▶ **THE EXERCISE**:
Copy out every one of the following entries word for word, with no changes.

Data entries

═══

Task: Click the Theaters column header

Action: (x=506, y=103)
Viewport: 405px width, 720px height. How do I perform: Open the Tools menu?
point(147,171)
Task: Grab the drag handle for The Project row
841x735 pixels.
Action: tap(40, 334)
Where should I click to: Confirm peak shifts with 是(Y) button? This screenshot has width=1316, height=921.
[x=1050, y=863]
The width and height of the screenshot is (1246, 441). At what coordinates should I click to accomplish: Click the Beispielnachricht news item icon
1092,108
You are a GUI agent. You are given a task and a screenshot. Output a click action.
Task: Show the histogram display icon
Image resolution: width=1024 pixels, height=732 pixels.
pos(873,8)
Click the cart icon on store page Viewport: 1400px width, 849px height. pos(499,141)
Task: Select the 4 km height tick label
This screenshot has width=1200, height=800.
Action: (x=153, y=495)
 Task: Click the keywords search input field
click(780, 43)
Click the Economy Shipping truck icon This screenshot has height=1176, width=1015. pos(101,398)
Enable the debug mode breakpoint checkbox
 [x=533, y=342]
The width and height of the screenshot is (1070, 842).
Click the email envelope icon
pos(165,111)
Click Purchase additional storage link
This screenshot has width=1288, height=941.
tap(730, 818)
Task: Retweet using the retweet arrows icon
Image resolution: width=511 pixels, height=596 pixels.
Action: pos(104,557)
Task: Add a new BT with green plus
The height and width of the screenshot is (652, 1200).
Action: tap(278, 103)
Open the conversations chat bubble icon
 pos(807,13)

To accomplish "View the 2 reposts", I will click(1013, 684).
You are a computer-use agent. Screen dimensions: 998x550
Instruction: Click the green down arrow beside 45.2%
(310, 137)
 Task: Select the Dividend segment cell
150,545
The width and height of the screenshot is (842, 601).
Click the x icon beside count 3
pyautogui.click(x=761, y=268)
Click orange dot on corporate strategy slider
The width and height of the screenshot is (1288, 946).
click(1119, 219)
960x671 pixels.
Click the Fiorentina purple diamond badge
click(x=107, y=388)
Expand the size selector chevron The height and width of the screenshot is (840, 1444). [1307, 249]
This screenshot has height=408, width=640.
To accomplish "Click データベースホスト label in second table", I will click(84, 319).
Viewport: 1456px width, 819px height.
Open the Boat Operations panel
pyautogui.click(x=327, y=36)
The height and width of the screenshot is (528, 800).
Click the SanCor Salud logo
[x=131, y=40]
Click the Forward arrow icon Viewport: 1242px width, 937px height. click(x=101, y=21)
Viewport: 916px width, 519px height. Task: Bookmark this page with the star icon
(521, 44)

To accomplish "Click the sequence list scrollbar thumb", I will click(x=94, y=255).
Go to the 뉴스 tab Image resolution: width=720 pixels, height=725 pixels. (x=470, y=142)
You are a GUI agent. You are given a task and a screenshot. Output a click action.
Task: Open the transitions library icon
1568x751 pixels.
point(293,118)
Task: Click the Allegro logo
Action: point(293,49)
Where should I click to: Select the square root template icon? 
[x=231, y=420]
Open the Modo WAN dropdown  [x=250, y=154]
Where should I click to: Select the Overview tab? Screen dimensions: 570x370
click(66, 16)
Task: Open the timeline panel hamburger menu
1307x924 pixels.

═══

▶ **OUTPUT FOR THIS EXERCISE**:
Task: Click the Theaters column header

Action: (x=506, y=103)
Viewport: 405px width, 720px height. How do I perform: Open the Tools menu?
point(147,171)
Task: Grab the drag handle for The Project row
841x735 pixels.
Action: tap(40, 334)
Where should I click to: Confirm peak shifts with 是(Y) button? This screenshot has width=1316, height=921.
[x=1050, y=863]
The width and height of the screenshot is (1246, 441). At what coordinates should I click to accomplish: Click the Beispielnachricht news item icon
1092,108
You are a GUI agent. You are given a task and a screenshot. Output a click action.
Task: Show the histogram display icon
Image resolution: width=1024 pixels, height=732 pixels.
pos(873,8)
Click the cart icon on store page Viewport: 1400px width, 849px height. pos(499,141)
Task: Select the 4 km height tick label
This screenshot has width=1200, height=800.
Action: (x=153, y=495)
 Task: Click the keywords search input field
click(780, 43)
Click the Economy Shipping truck icon This screenshot has height=1176, width=1015. pos(101,398)
Enable the debug mode breakpoint checkbox
 [x=533, y=342]
The width and height of the screenshot is (1070, 842).
Click the email envelope icon
pos(165,111)
Click Purchase additional storage link
This screenshot has width=1288, height=941.
tap(730, 818)
Task: Retweet using the retweet arrows icon
Image resolution: width=511 pixels, height=596 pixels.
Action: pos(104,557)
Task: Add a new BT with green plus
The height and width of the screenshot is (652, 1200).
Action: tap(278, 103)
Open the conversations chat bubble icon
 pos(807,13)

To accomplish "View the 2 reposts", I will click(1013, 684).
You are a computer-use agent. Screen dimensions: 998x550
Instruction: Click the green down arrow beside 45.2%
(310, 137)
 Task: Select the Dividend segment cell
150,545
The width and height of the screenshot is (842, 601).
Click the x icon beside count 3
pyautogui.click(x=761, y=268)
Click orange dot on corporate strategy slider
The width and height of the screenshot is (1288, 946).
click(1119, 219)
960x671 pixels.
Click the Fiorentina purple diamond badge
click(x=107, y=388)
Expand the size selector chevron The height and width of the screenshot is (840, 1444). [1307, 249]
This screenshot has height=408, width=640.
To accomplish "Click データベースホスト label in second table", I will click(84, 319).
Viewport: 1456px width, 819px height.
Open the Boat Operations panel
pyautogui.click(x=327, y=36)
The height and width of the screenshot is (528, 800).
Click the SanCor Salud logo
[x=131, y=40]
Click the Forward arrow icon Viewport: 1242px width, 937px height. click(x=101, y=21)
Viewport: 916px width, 519px height. Task: Bookmark this page with the star icon
(521, 44)

To accomplish "Click the sequence list scrollbar thumb", I will click(x=94, y=255).
Go to the 뉴스 tab Image resolution: width=720 pixels, height=725 pixels. (x=470, y=142)
You are a GUI agent. You are given a task and a screenshot. Output a click action.
Task: Open the transitions library icon
1568x751 pixels.
point(293,118)
Task: Click the Allegro logo
Action: point(293,49)
Where should I click to: Select the square root template icon? 
[x=231, y=420]
Open the Modo WAN dropdown  [x=250, y=154]
Where should I click to: Select the Overview tab? Screen dimensions: 570x370
click(66, 16)
Task: Open the timeline panel hamburger menu
1307x924 pixels.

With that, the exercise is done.